#### PROVIDED DATA

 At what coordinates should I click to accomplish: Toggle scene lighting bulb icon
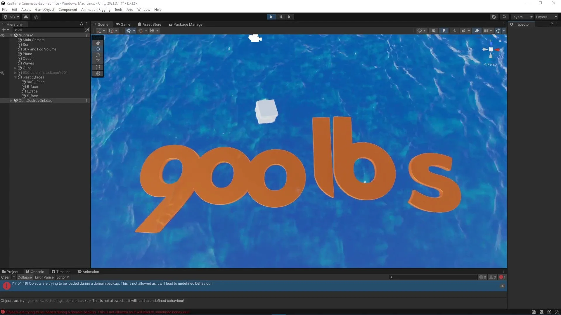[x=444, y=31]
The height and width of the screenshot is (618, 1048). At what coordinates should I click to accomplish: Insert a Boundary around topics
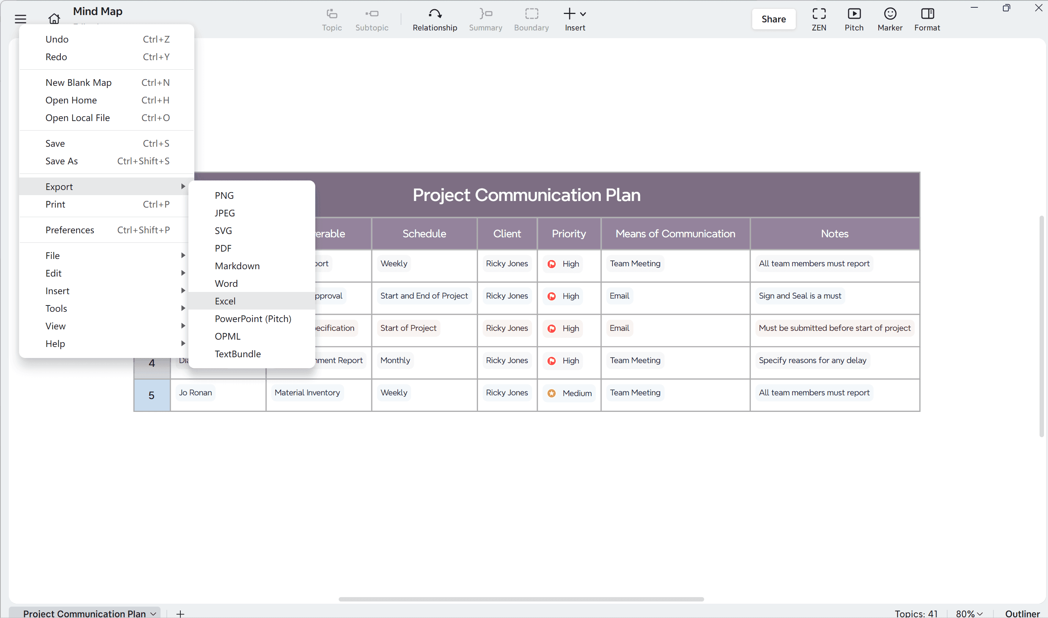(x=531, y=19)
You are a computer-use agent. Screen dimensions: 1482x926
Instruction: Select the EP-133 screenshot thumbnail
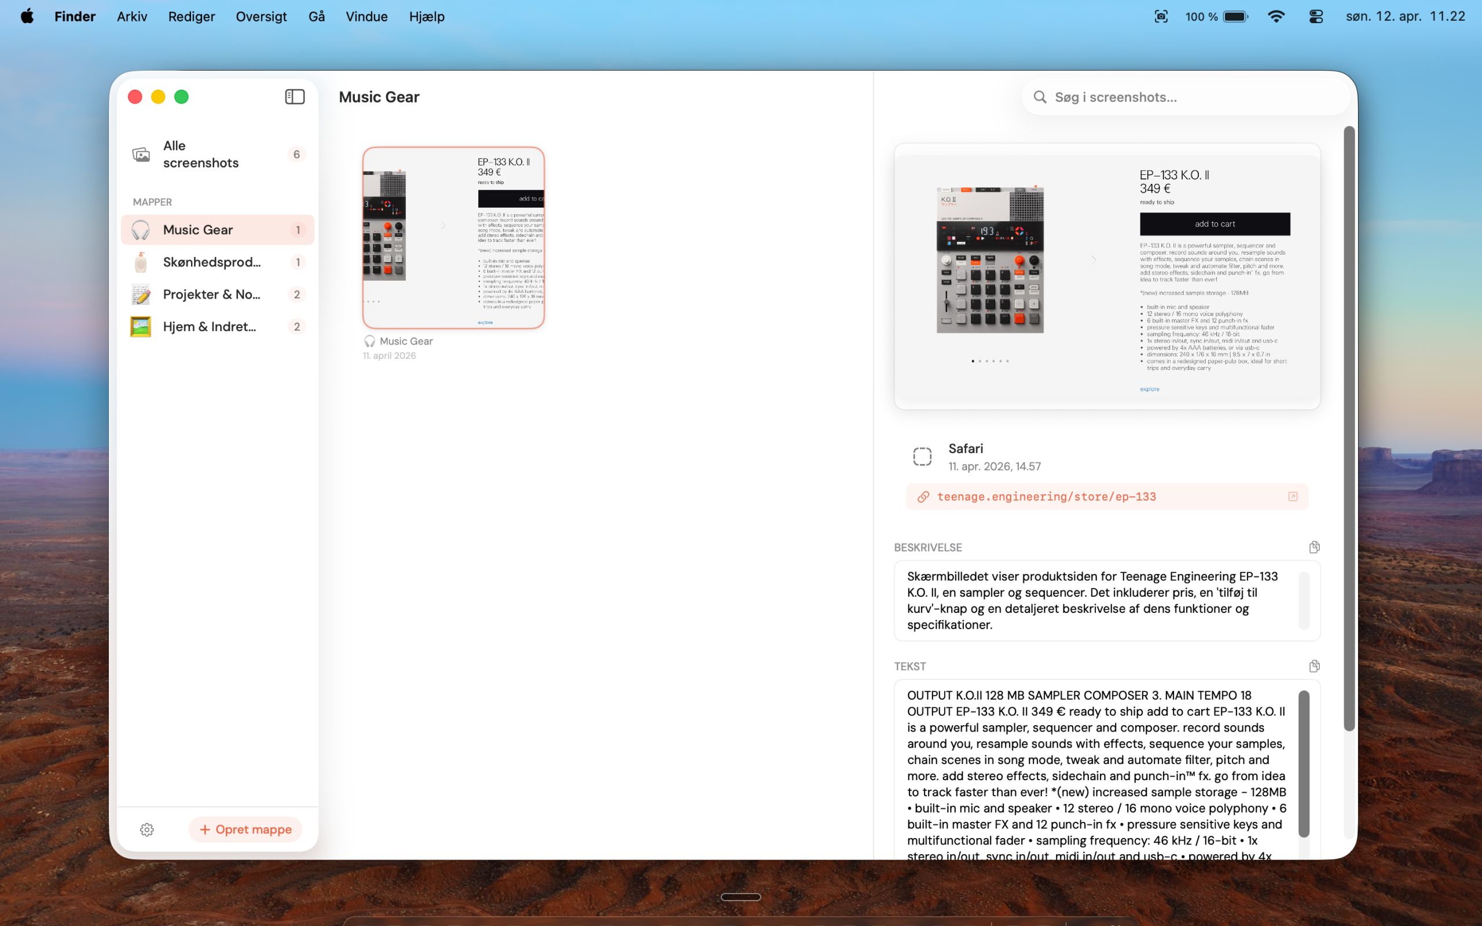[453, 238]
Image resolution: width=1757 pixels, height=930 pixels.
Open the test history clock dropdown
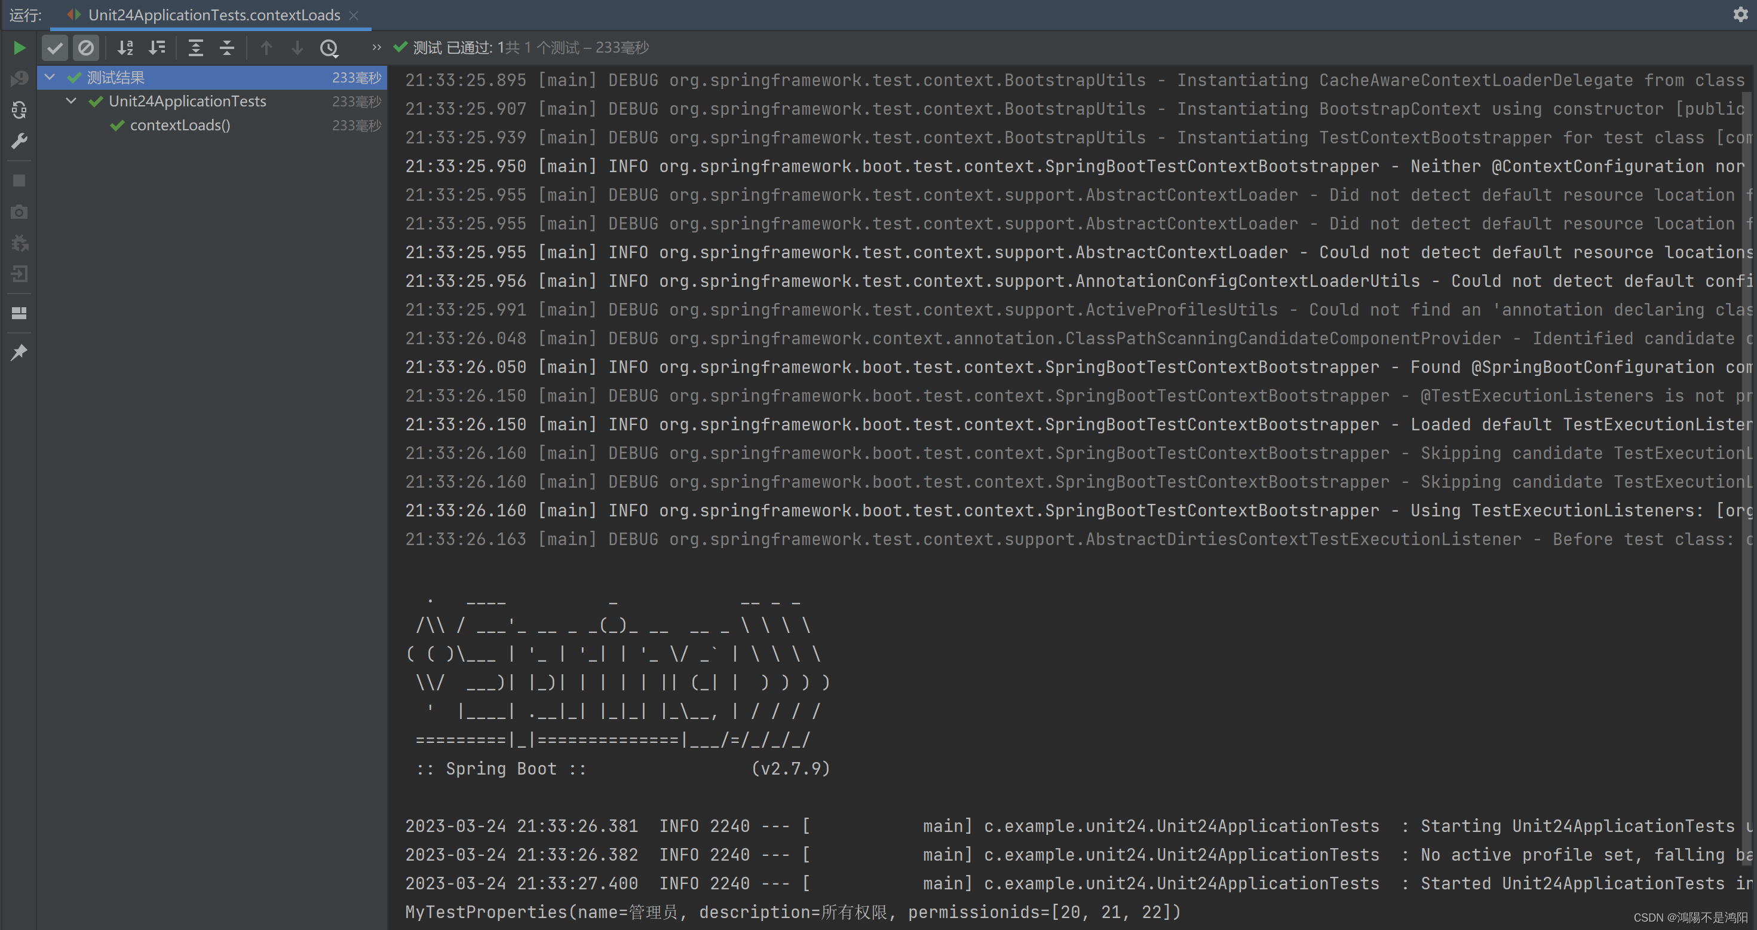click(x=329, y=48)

########

Omitting the pictures, repeat all entries exactly.

▶ _EXERCISE ANSWER_:
 At what coordinates should I click to accomplish: Toggle scene lighting bulb icon
[x=444, y=31]
The height and width of the screenshot is (618, 1048). At what coordinates should I click to accomplish: Insert a Boundary around topics
(x=531, y=19)
You are a computer-use agent. Screen dimensions: 1482x926
Instruction: Select the EP-133 screenshot thumbnail
[453, 238]
Image resolution: width=1757 pixels, height=930 pixels.
Open the test history clock dropdown
click(x=329, y=48)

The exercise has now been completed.